---------- Data extracts ----------

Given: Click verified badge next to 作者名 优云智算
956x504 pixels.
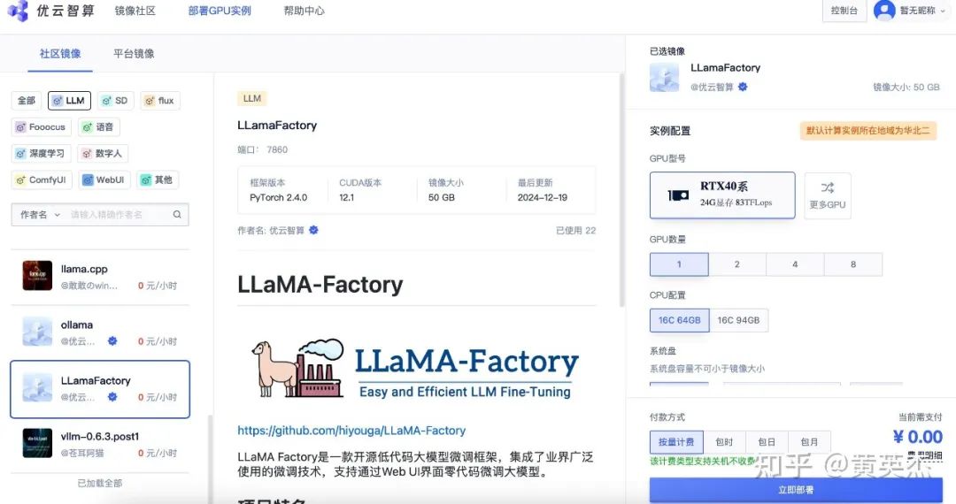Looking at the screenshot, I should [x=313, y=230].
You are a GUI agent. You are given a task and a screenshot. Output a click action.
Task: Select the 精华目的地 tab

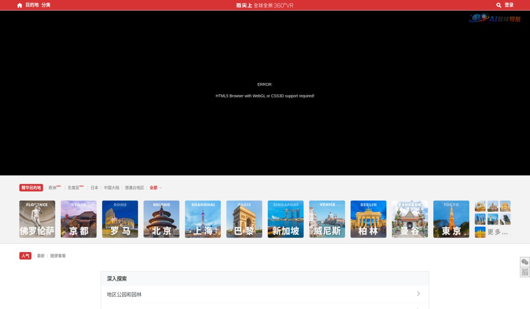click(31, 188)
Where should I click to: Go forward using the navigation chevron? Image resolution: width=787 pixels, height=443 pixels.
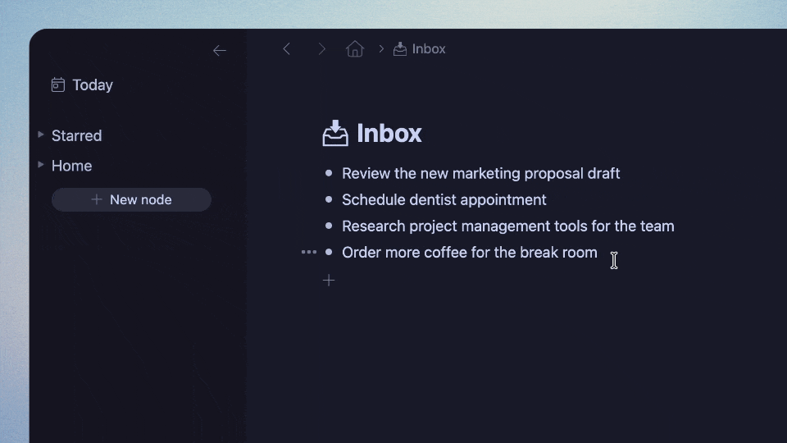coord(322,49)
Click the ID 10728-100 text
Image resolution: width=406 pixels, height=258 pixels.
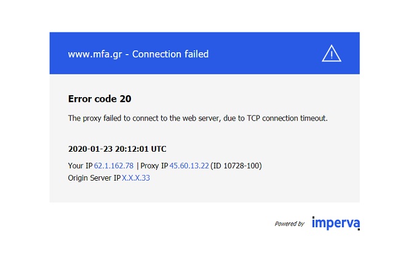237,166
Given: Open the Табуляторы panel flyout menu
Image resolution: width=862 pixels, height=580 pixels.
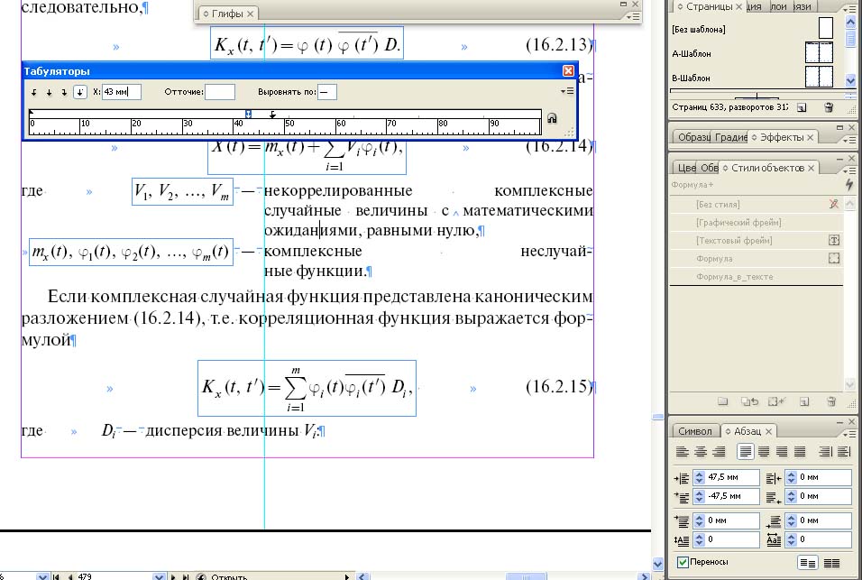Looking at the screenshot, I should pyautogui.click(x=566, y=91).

----------

# [Task description]
In the entries above, find the line containing "Image resolution: width=862". Transcribe it and every later line to the end, exactly, and leave out the pictures.

# [Task output]
Image resolution: width=862 pixels, height=580 pixels.
Looking at the screenshot, I should pyautogui.click(x=566, y=91).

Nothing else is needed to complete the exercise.